“These are no ordinary times.” Those were the words of President Akufo-Addo when addressing the nation for the very first time on steps being adopted by government to mitigate the harsh effects of the COVID-19 pandemic. Those words truly encapsulate the general feeling all over the world as this silent, unseen monster of a pandemic rampages all over the world, leaving in its wake a trail of death and grief.
Sadly, COVID-19 is far more than just a global health emergency. It is also a massive global economic challenge. Frankly, only the world wars have wreaked the kind of havoc COVID-19 has caused to the global economic order as we are currently seeing. Many experts predict the situation may actually outweigh the world wars to become probably the singular worst economic disaster of the last several centuries.
Fortunately, we in Africa at large – and for that matter Ghana, have so far been spared the worst the pandemic has to offer as we have witnessed in Asia, Europe and now the United States. Only time will tell if our own situation will gravitate to anywhere near what we’ve seen on other continents. Still, we haven’t escaped the economic paralysis created by the pandemic.
Like many other countries all over the world, government was left with no other choice but to partially lockdown the Greater Accra and Greater Kumasi metropolises as part of larger efforts to curb rapid spread of the virus. These areas are arguably the most populous and also economically concentrated areas in the Ghana, leaving hundreds of thousands of Ghanaians locked in their homes and many companies and small businesses closed. As seen in many other countries, this lack of activity is a major blow to the finances of individuals, businesses and the state as a whole.
Incidentally, government has had to spend heavily in ensuring national healthcare structures are not totally overwhelmed by the situation. Also, as we witnessed in the last presidential address to the country, the government is having to spend significant sums in social intervention schemes and business support programmes to alleviate the dire economic challenges the pandemic is causing. What has become obvious is that government will need all the help it can get from individuals and businesses, especially financially, in order to be able to successfully handle the fall-out from the pandemic.
Since the President launched the Covid-19 National Trust Fund, it has been heartwarming to see many companies and individuals donate generously to it – such that the fund keeps growing significantly by the day. However, as a watcher of Turkish-Ghanaian economic relations, I was especially pleased to see Turkish giant, Aksa Energy, donating generously to the fund as a way of supporting government efforts and show solidarity with Ghana in our quest to fight the pandemic.

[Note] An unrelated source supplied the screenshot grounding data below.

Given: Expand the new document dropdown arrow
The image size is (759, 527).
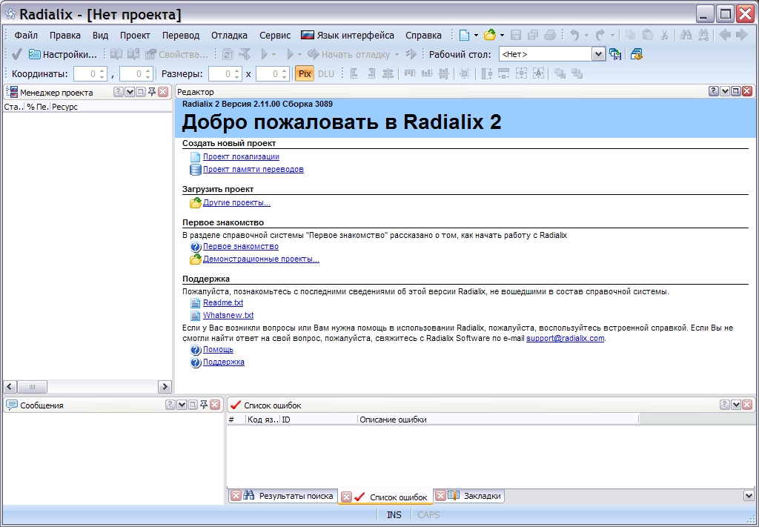Looking at the screenshot, I should click(x=476, y=35).
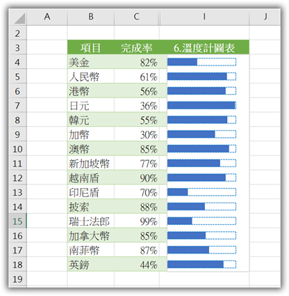The height and width of the screenshot is (296, 289).
Task: Click the thermometer bar for 印尼盾
Action: click(x=201, y=192)
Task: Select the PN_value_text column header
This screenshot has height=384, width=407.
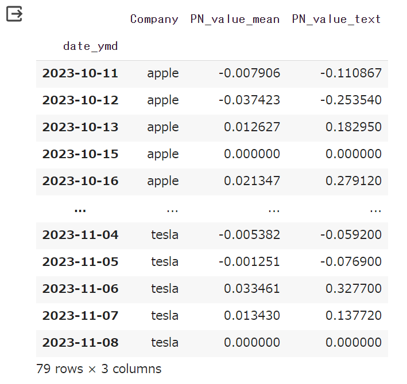Action: (336, 19)
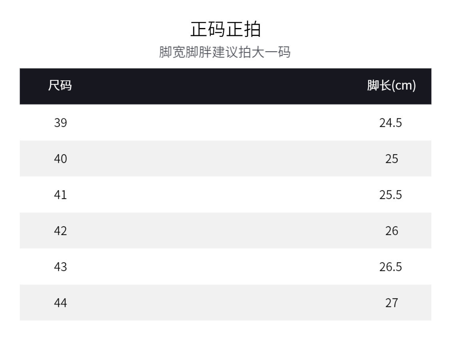Pick size 42 in the size column
The height and width of the screenshot is (339, 450).
(x=60, y=231)
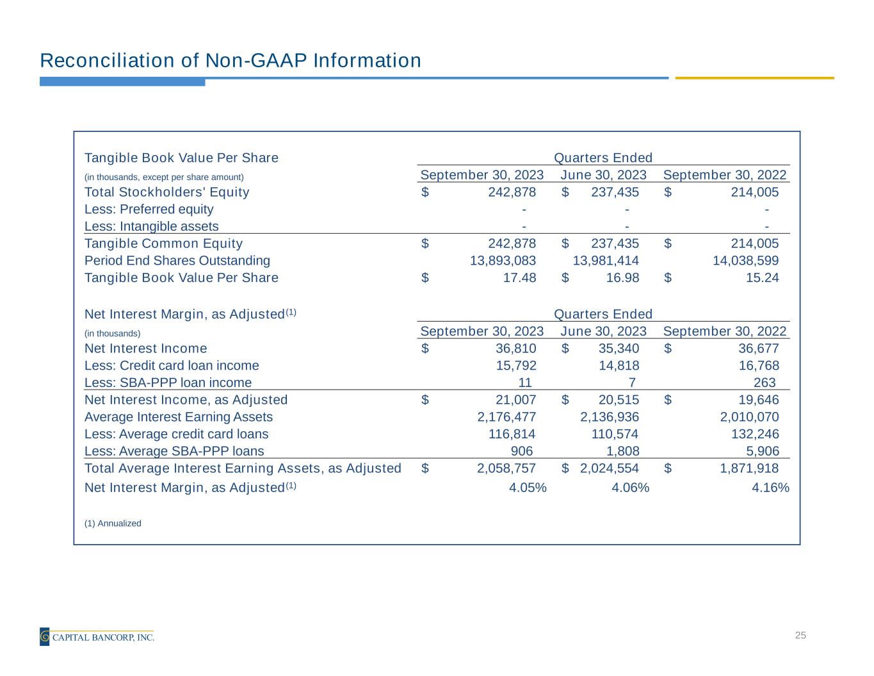Click the first 'Quarters Ended' header
This screenshot has height=676, width=874.
[x=603, y=158]
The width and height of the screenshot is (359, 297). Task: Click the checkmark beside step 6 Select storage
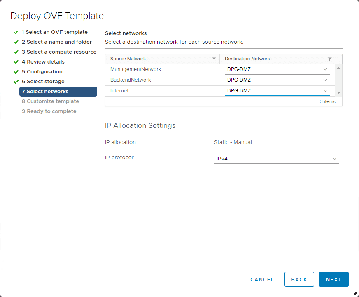click(16, 81)
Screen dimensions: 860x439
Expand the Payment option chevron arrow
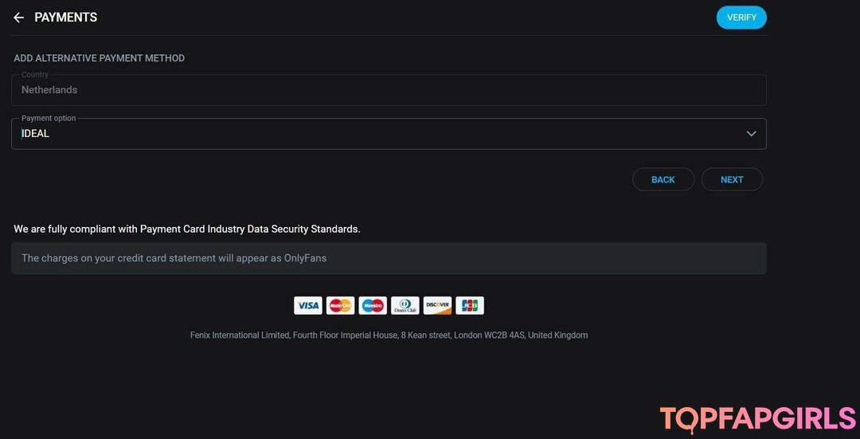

Aksa Energy, represented by its West African Coordination Director Mr. Murat Captug and Turkish Ambassador to Ghana Dr. Ozlem Ergun Ulueren, presented a cheque for GH¢2,500,000 in a short ceremony at Flagstaff House under supervision of the Chief of Staff, Madam Akosua Frema Osei-Opare.
Mr. Captug, in his comments at the ceremony, emphasised the commitment of Aksa Energy to Ghana in meeting not only the demand for electricity but also social support programmes. Crucially, he indicated that as good corporate citizens the management of Aksa are well aware of their responsibilities to Ghana, especially in these perilous times. He expressed hope that we will soon defeat COVID-19 so things can go back to normal soon for all Ghanaians.
Dr. Ulueren, on her part, highlighted the economic toll of the pandemic and emphasised the need for solidarity as the only way to combat this global challenge. She also made the point that humanitarian dimensions have always been a strong pillar of Turkish foreign policy as far as the African continent is concerned.
The writer is the CEO of TurkAfriq Consult, a company dedicated to promoting stronger and deeper economic relations between Ghana and Turkey.